With settlement of this suit against Vreba-Hoff dairy CAFOs, Michigan takes a first step in changing the CAFO waste system, to a less liquid system. Vreba-Hoff must pay $75,000, must install a $1,000,000 wastewater treatment system, apply for individual NPDES permit, and must immediately cease all land application of untreated waste in the Lime Lake basin (area surrounding the largest Vreba-Hoff facility in Hudson).  

The effluent may still be a problem -- it's contaminated water, milkhouse waste, etc.  But separating solids and composting makes sense, is a good start.

Wastewater treatment systems, and individual NPDES permits, should be requirements for all CAFOs, from now on.  The liquid waste system, land application practices, and polluting discharges of Vreba-Hoff CAFOs are no different from other CAFOs here and elsewhere in the state.  
--Janet Kauffman
Environmentally Concerned Citizens of South Central Michigan
Hudson, MI

DEQ Announces Settlement with Vreba-Hoff Dairy

Contact:  Robert McCann (517) 241-7397
Agency: Environmental Quality

December 28, 2004

The Department of Environmental Quality announced today that it has settled litigation with Vreba-Hoff Dairy, LLC. The lawsuit alleged violations of Part 31, Water Resources Protection, of Michigan’s Natural Resources and Environmental Protection Act.

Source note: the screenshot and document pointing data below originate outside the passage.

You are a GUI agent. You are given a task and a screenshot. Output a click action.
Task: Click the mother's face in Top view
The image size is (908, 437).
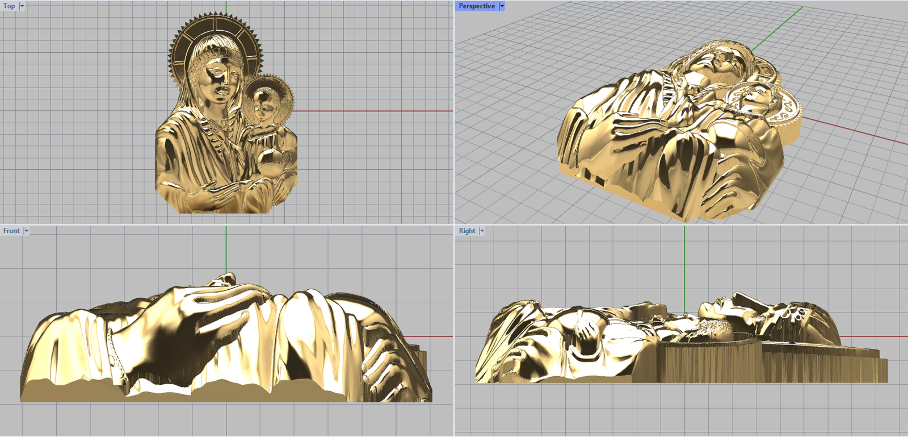pyautogui.click(x=220, y=80)
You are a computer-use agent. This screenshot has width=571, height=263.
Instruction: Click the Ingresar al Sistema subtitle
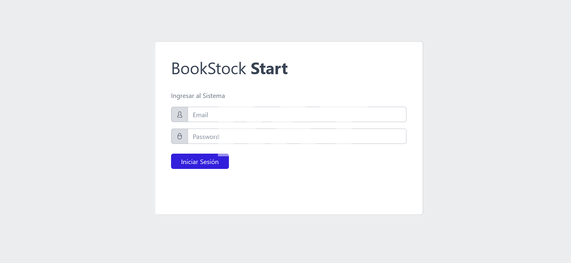tap(198, 96)
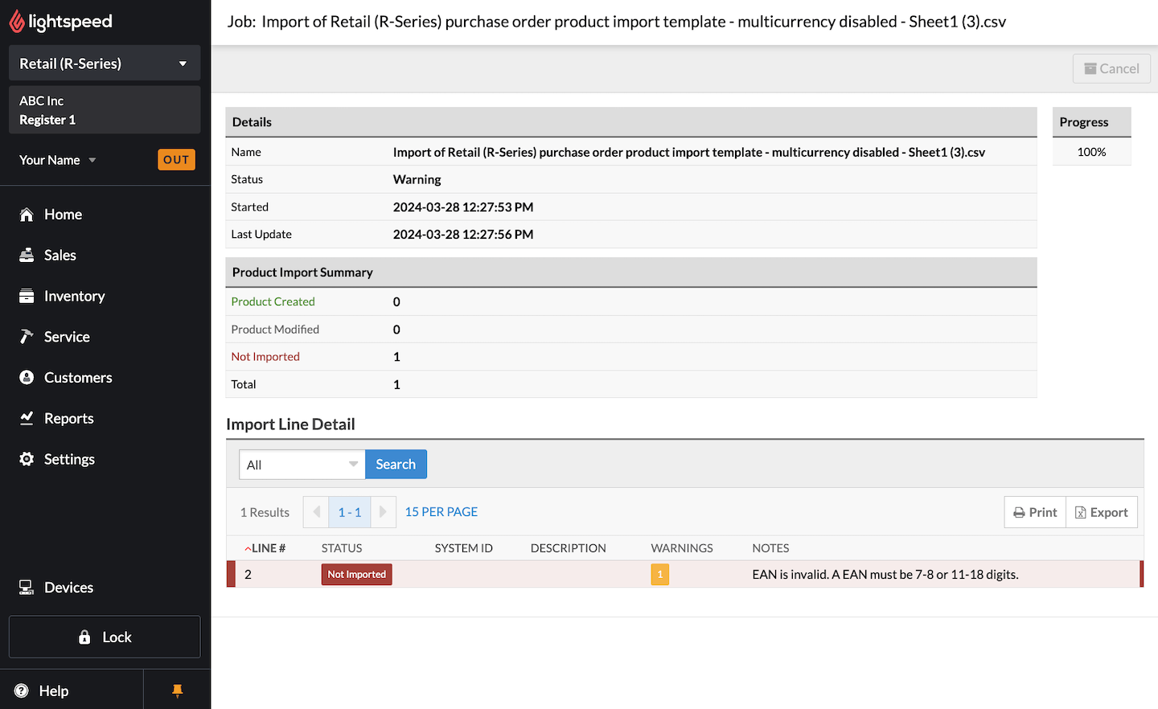The image size is (1158, 709).
Task: Click the 15 PER PAGE link
Action: coord(441,512)
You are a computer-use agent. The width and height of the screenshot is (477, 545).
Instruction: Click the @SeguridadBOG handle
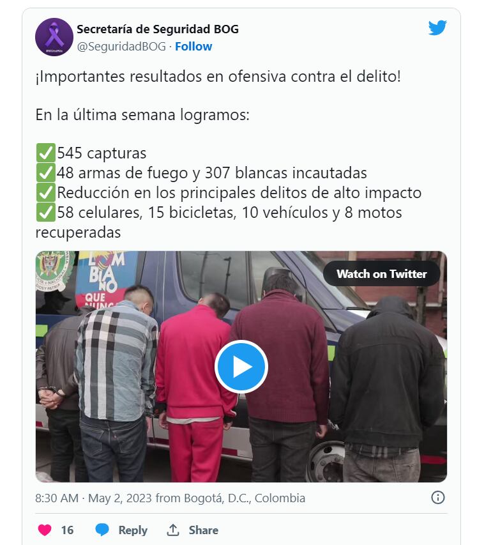pos(121,46)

Vreba-Hoff operates two large concentrated animal feeding operations (CAFOs) in Lenawee and Hillsdale counties known as “Vreba-Hoff I” and “Vreba-Hoff II”, respectively. >From November 2002 through March 2004, the DEQ staff documented 25 separate discharges of agricultural waste to area waterways, including tributaries to Bean and Durfee Creeks, and the Lime Lake Inlet.

As part of the settlement, Vreba-Hoff has agreed to install a wastewater treatment system at a cost of approximately one million dollars to treat waste from both dairies. The completed system will be installed and in use by December 1, 2005 and includes:

• A press treatment system consisting of a press, a clarifier, and a thickener for the purposes of separating liquids from solids, binding phosphorus in an insoluble form, and otherwise improving the quality of treated wastewater;

• Composting of solids from the press treatment system, bedded pack manure, and waste feed; and

• Aeration of liquids from the press treatment system, wash water from equipment, laundry, and milk houses, and runoff contaminated with silage leachate, feed, or manure.

Effluent from the aerated pond will be discharged to a reduced land area through an advanced irrigation system calibrated so that no unlawful discharge occurs during or after irrigation. Vreba-Hoff has also agreed to immediately cease the land application of untreated agricultural waste to the Lime Lake basin area. Once the wastewater treatment system is in use, the land application of untreated agricultural waste in other areas will cease as well.

Vreba-Hoff will also implement a number of operational improvements related to land application, permitting, and Comprehensive Nutrient Management Plans. This includes the upcoming issuance of individual National Pollutant Discharge Elimination System permits for each of the Vreba-Hoff dairies, stringent inspection, and record-keeping requirements, and the designation of a staff person(s) dedicated to overseeing compliance with environmental regulations.

Vreba-Hoff will pay to the state general fund a civil fine of $50,000 and partially reimburse the DEQ for $25,000 in enforcement costs.